Unlike other expansion projects that city residents have supported, the cost of the downtown bus rapid transit was within the scope of the federal money available — $500 million nationwide.
But Limmer stressed that MARTA still has to fill in the details of the route. For example, bus rapid transit typically has dedicated lanes and the agency has to figure out where those will go.
“So there’s a substantial amount of public outreach in front of us. It’s a conversation we look forward to having,” Limmer said.
Others interested in more conversation include the Midtown Alliance, an organization of business and community leaders focused on improving the neighborhood. The group said it only learned of the bus after the grant application.

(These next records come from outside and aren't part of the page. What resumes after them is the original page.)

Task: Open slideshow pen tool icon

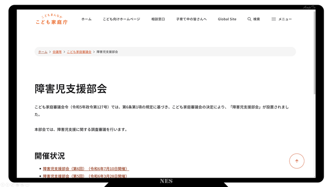Action: point(12,185)
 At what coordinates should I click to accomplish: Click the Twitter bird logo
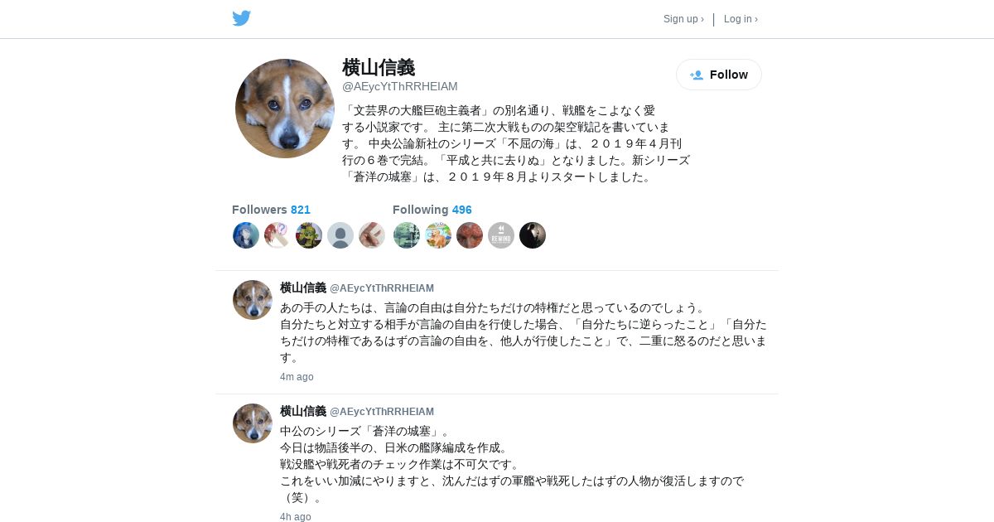[x=241, y=18]
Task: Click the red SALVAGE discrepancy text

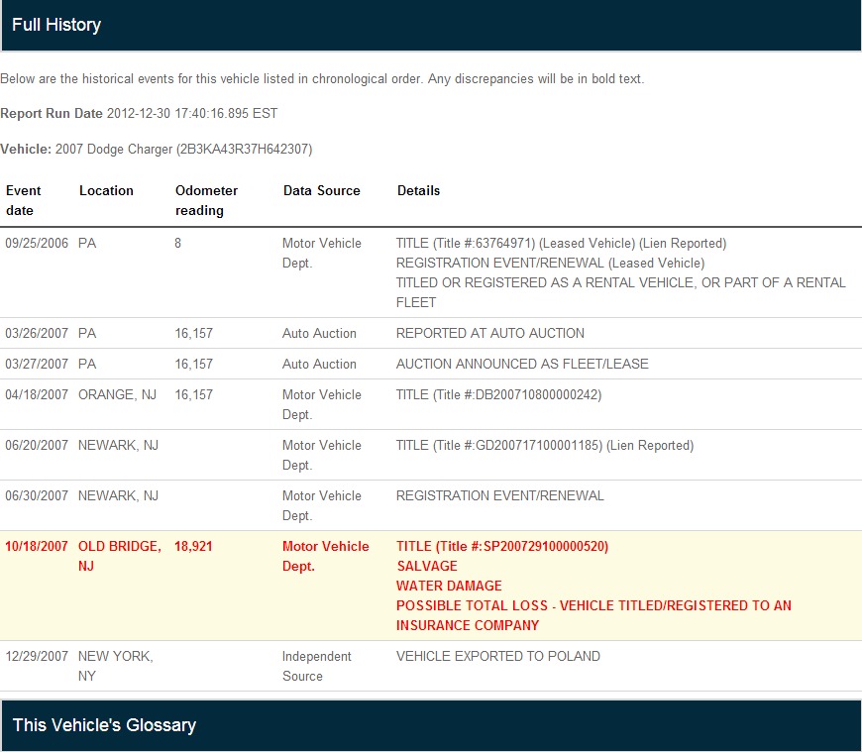Action: (426, 566)
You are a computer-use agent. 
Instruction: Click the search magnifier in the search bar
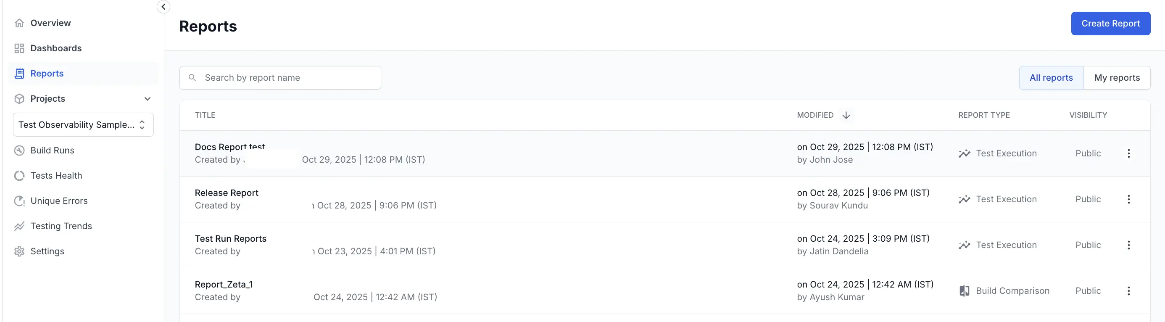coord(193,77)
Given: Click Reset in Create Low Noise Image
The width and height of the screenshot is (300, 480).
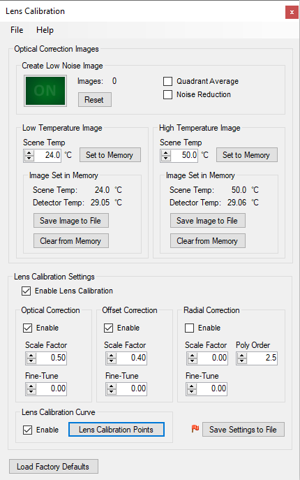Looking at the screenshot, I should 94,100.

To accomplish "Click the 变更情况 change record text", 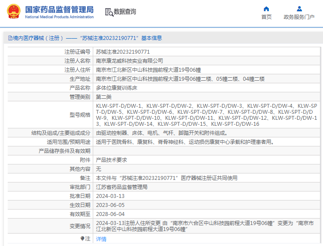I will 205,226.
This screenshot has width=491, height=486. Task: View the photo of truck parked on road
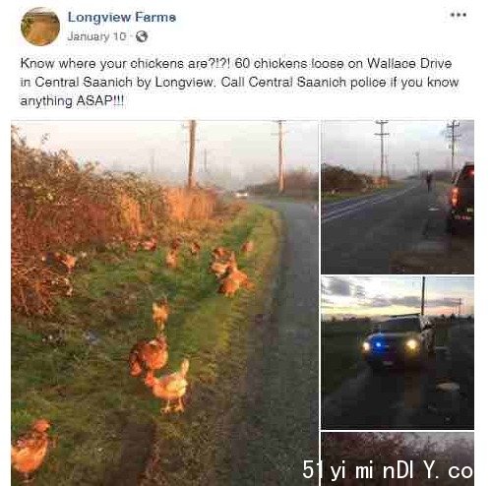(x=398, y=197)
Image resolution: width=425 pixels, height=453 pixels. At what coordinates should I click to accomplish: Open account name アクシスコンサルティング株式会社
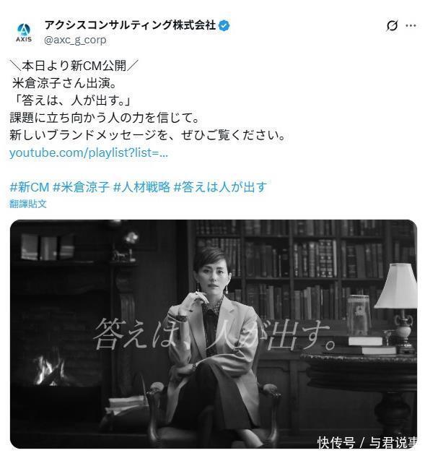tap(130, 25)

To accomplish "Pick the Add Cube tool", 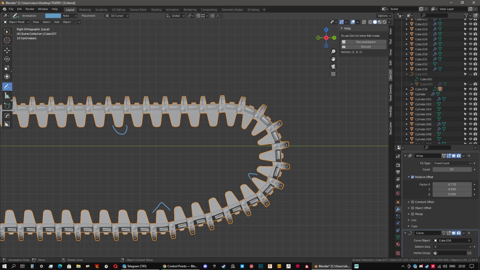I will pos(7,106).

That’s even though the Midtown Alliance has advanced plans to redesign Juniper Street in the same corridor, making it more pedestrian- and bicycle-friendly.
City Council member Amir Farokhi, who represents Midtown, also said he has questions about the need for the bus route. The northern half runs parallel to the MARTA rail line.
He expects the City Council to get answers before it votes to authorize funding for the bus line. According to MARTA’s grant application, the bus isn’t set to start service until 2023 and 2024.
Of the more than 40 recipients of TIGER grant funding this year, Atlanta’s project was one of the few focused on transit.
CLARIFICATION: This story has been updated to provide more information about the Midtown Alliance.